Even though this was not a complicated dataset, there was a good amount of work necessary to understand what values in the dataset appeared to have some impact on quality, which was difficult to see initially since there are no values with a strong correlation with quality visible immediately, as seen above in a Spearman correlation coefficient matrix. Initial plots and correlation calculations produced some ideas of how to proceed with certain factors that had acceptable correlation to quality, and after some of those intial plots were done, some insight arose; alcohol, volatile acidity, sulphates, and citric acid were seen to have some correlations to quality and therefore were apparently impactful upon the quality of the wine, and thus when they are analyzed together in multivariable analysis with some box plotting for quality, a relationship began to emerge whereby wines of higher quality had higher alcohol content, lower volatile acidity, higher sulphates and higher citric acid. This insight took some time to arrive at, but by proceeding through single variable, bivariable then multivarable analysis, this assumption was able to be established.

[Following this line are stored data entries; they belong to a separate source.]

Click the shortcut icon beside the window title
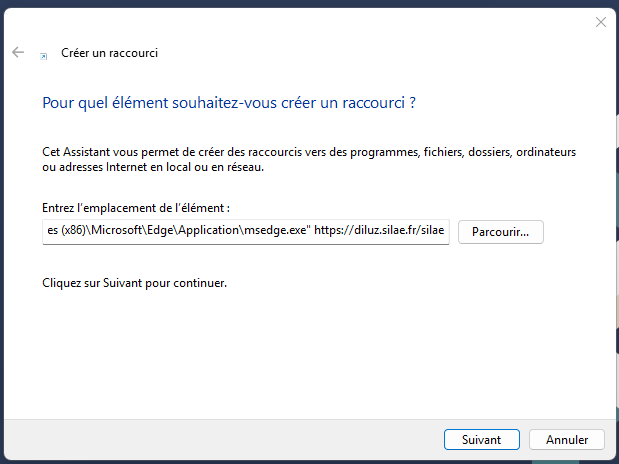Viewport: 619px width, 464px height. tap(43, 54)
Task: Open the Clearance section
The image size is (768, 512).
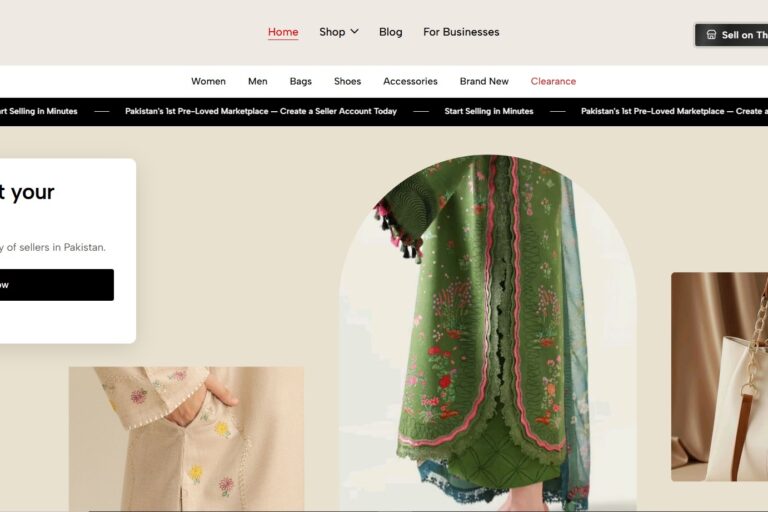Action: pyautogui.click(x=553, y=81)
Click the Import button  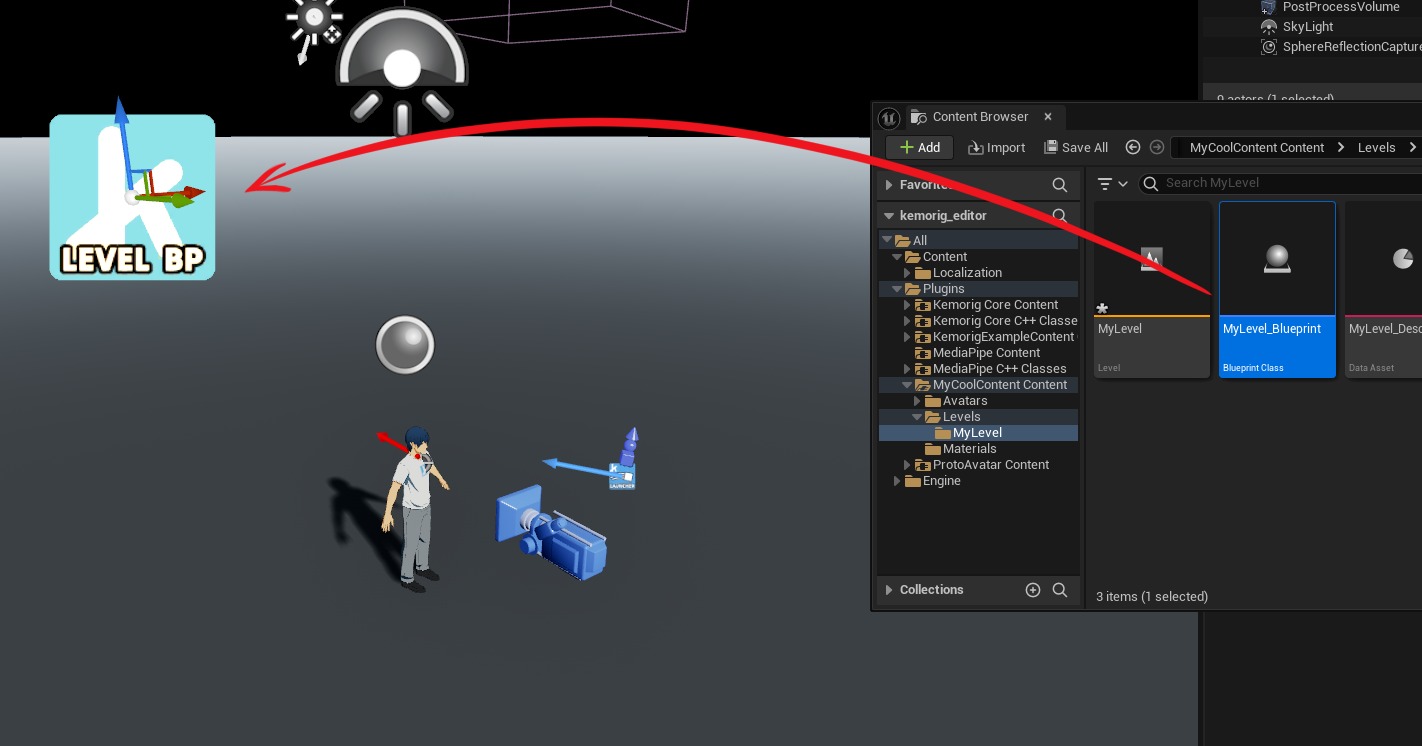[x=996, y=147]
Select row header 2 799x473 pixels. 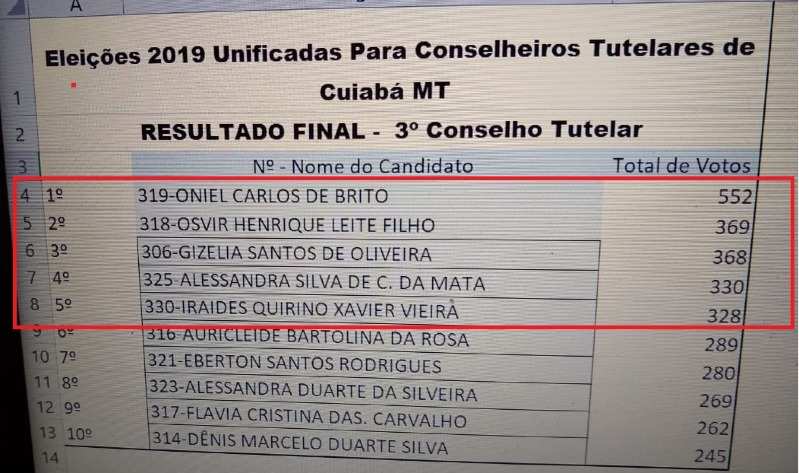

An issue found in this dataset and an improvement that would make this analysis more insightful would be to have more data on a larger variety of wine quality so as to fill out the data better, on a quality scale of 0 to 10 this dataset has mostly wines concentrated in the quality of 5 and 6, therefore determining what values affected quality is has the reservation of being too narrow because of that dataskew, having more data on lesser and finer wines could provide more effective insight for determining what relationships of chemical components are most impactful on quality overall, beyond just wines rated 5-6 out of 10.